Gringel hat heute Geburtstag und ich freue mich auf die feier. doch ich weiß noch gar nicht, wie ich reagieren soll, wenn meine Freunde fragen, wie es mir geht. Es entsteht so eine traurige Stimmung, eine Stille, die mir furchtbar unangenehm ist. Mein Umfeld trägt das irgendwie mit mir. Ist da für mich. Doch es liegt an mir, zu signalisieren, wenn ich wieder Alltag und Gegenwart haben möchte. Das fällt mir sehr schwer. Meine Freunde lassen Paps lieb grüßen, teil kennt er sie gut und ist per Du, teils muß ich ihm erst erklären, wer da Grüße ausrichtet.

C. rief mich nun schon ein paarmal an, um zu fragen, wie es mir geht. Doch eben erst habe ich eine SMS geschrieben, dass es mir nicht gut geht, ich aber noch nicht drüber reden möchte.

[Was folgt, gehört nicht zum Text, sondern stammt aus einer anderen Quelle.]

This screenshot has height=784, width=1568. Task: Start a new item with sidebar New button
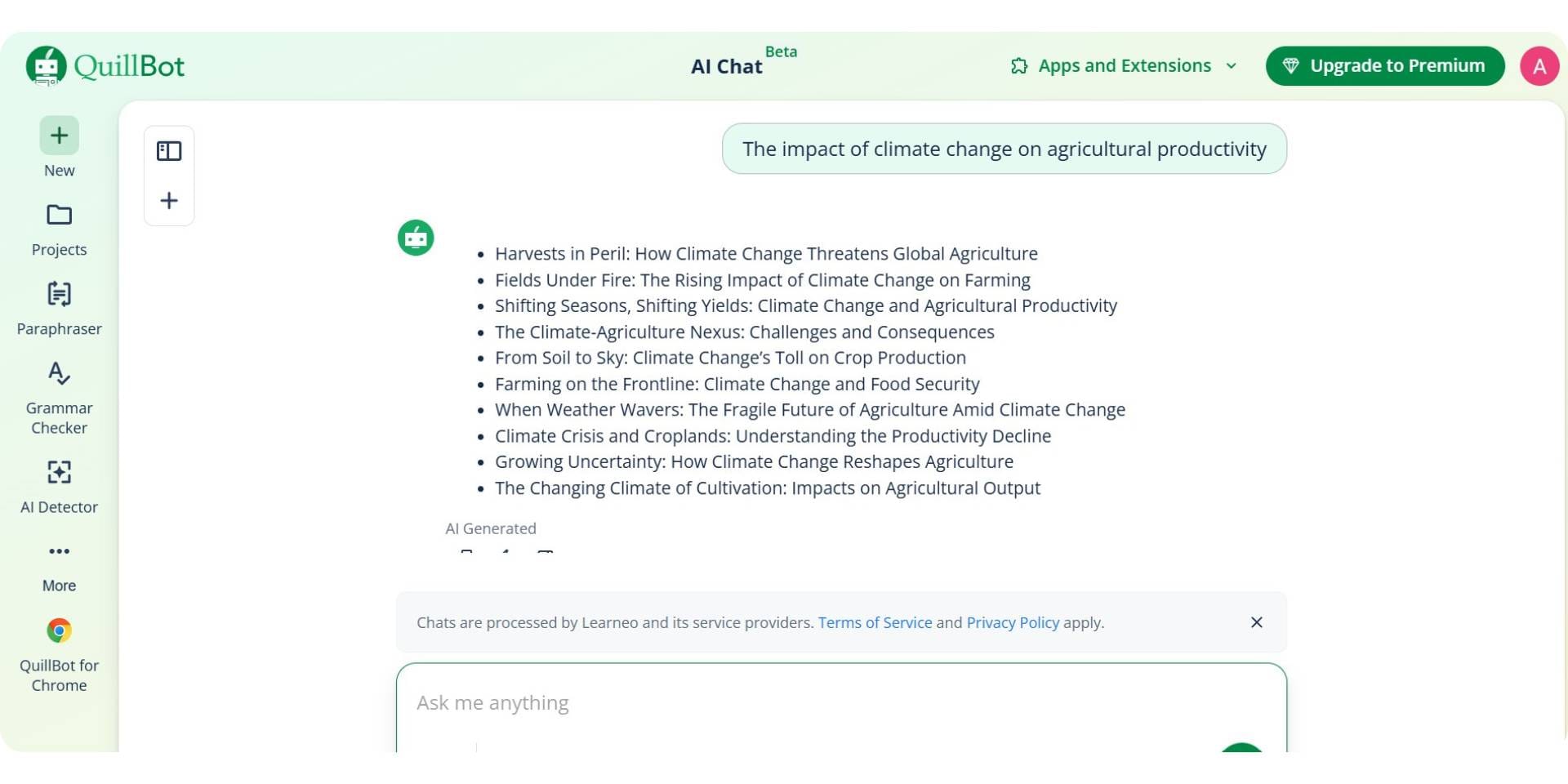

Echt scheiße, mit dieser zerrissenen Familie.
Gestern lag ich auf dem Paps Bett während er Abendbrot aas und sich mit seinem Freund unterhielt. ich beobachtete ihn, wollte mir sein Gesicht einprägen. Meist fällt mir sein Alter gar nicht auf. Ein Papa ist eben immer irgendwie ein bisschen älter. Aber richtig alt? Ich weiß nicht, wann man das von seinen Eltern sagen kann. Ich glaube, dass ist ein subjektives Empfinden und hat nichts mit dem Lebensalter zu tun. Tom und ich haben auf alle Fälle festgestellt, dass unsere beiden Elternteile im Laufe der Zeit an Attraktivität um einiges dazugewonnen haben. Wir schauten Fotos aus den 70ern an und schmunzelten über die Hornbrillen, die Turmfrisuren und die Kordhosen.

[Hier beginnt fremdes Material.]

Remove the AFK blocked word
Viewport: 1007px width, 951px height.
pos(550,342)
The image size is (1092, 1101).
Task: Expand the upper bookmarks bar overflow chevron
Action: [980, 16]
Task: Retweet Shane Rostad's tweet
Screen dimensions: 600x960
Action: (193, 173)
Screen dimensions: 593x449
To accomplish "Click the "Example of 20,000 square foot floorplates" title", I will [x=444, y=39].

Gestern liefen Paps Freund, Paps und ich über den Dachgarten des Krankenhauses. Er nahm uns beide an die Hand. Es war komisch aber irgendwie auch schön und nah. Ich weiß, dass er aus solchen Momenten zehren kann, da ihn die Nähe stärkt. Und ich mag die großen Hände. also ist es wohl auch nicht komisch oder merkwürdig. Für andere vielleicht, die uns da so laufen sehen. wir können offen über alles reden und nichts wird dem anderen krumm genommen. Das macht es leichter. Meine Tante hat ein buch geschickt mir Geschichten über den Tod. Ein esoterisches Buch. Und eine wundervolle Karte, mit einem Bild, wo ein Mensch mit erhobenen Armen in ein wunderschön gemalten helles Licht schaut. Das hängt nun an seinem Bett.

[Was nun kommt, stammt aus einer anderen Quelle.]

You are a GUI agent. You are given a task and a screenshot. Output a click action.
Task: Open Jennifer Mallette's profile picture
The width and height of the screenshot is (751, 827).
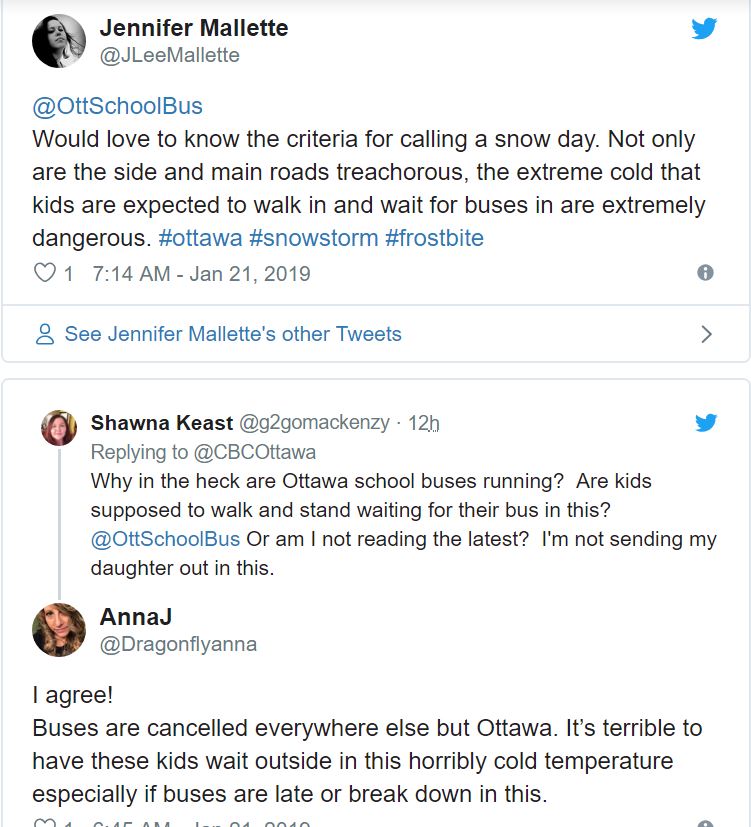coord(59,41)
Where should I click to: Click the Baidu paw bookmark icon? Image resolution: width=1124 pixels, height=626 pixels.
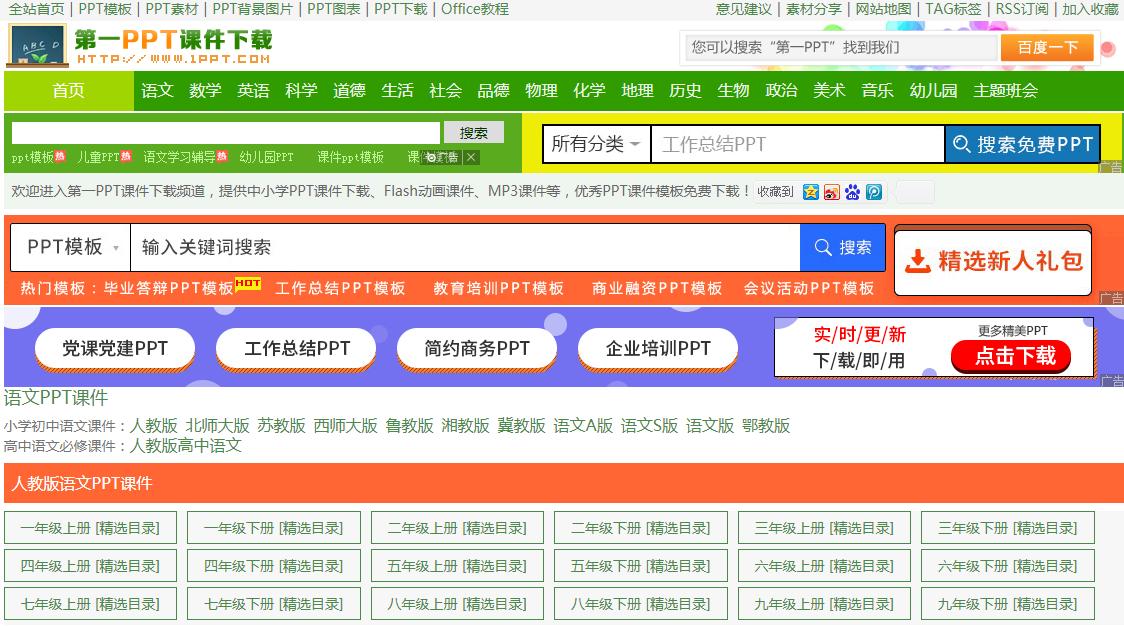click(x=852, y=191)
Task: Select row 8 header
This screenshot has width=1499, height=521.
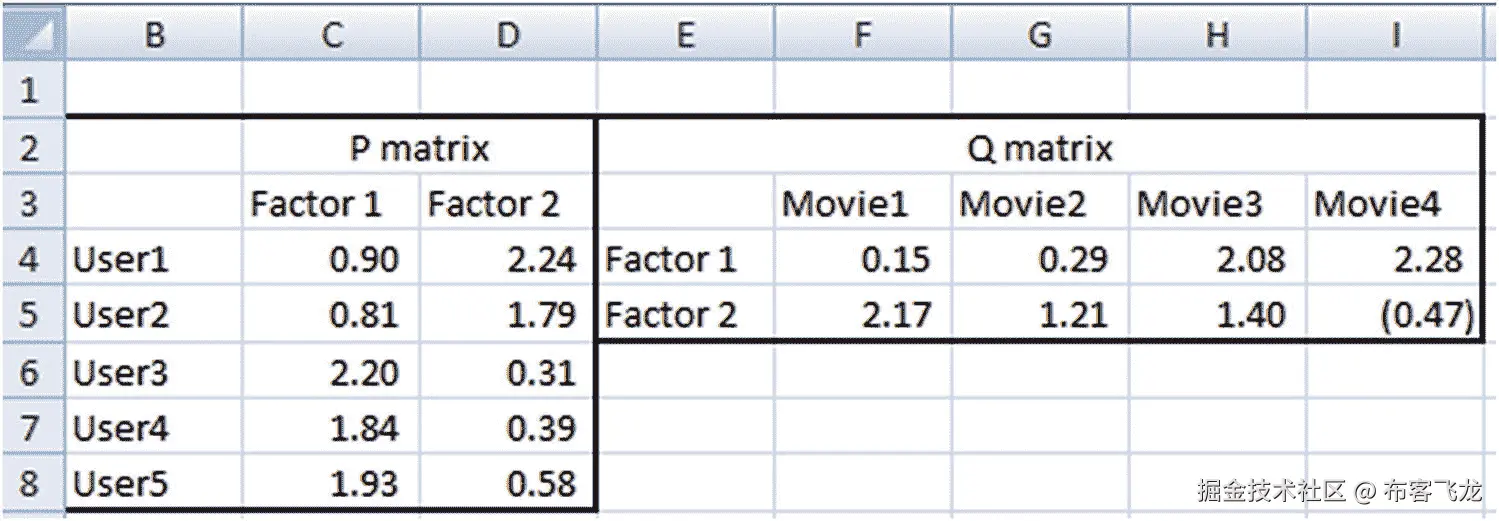Action: pos(30,485)
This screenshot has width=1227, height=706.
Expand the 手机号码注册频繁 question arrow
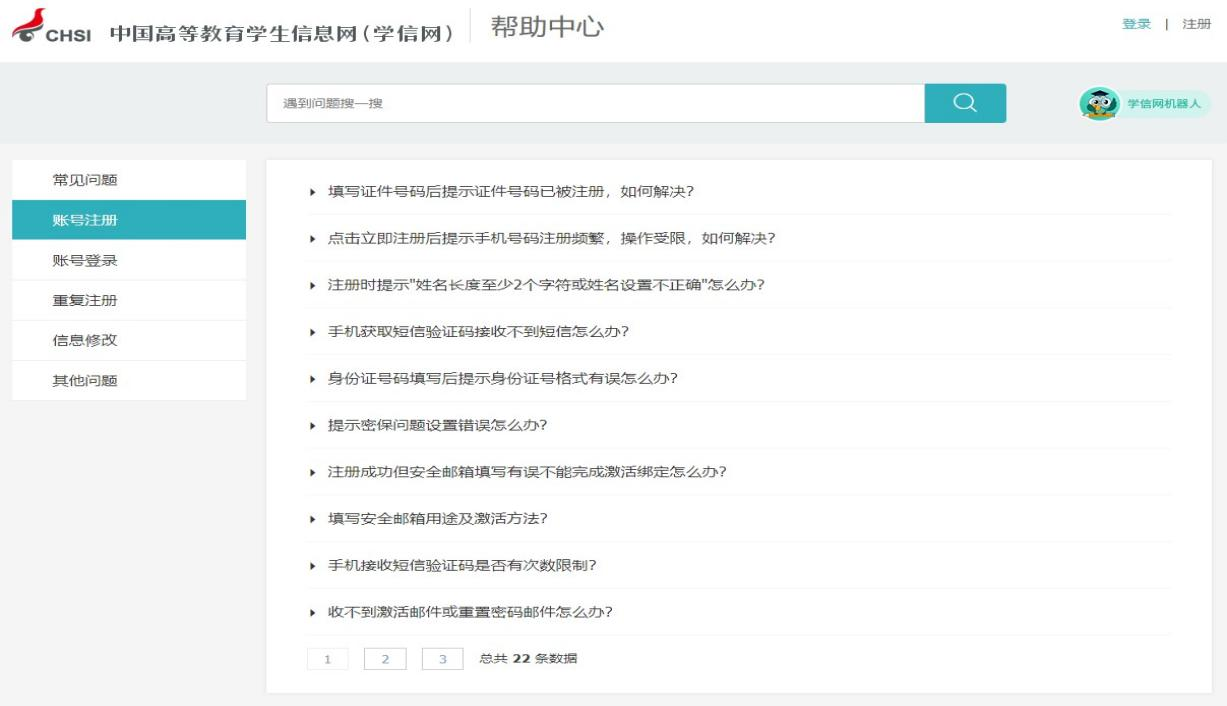pos(313,239)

Die Ärzte haben gesagt, er soll seine "Dinge"schnellstmöglich Regeln. Ich ahne glaube noch gar nicht, was da alles dazugehört. Ich glaube auch, dass wir erst mal versuchen uns mit dem "Wort-Case" abzufinden , um uns dann über jeden Monat neu zu freuen, den er noch da ist.

Heute hat die Chemo wohl begonnen und ich werde gleich hinfahren und gucken, wie es ihm geht.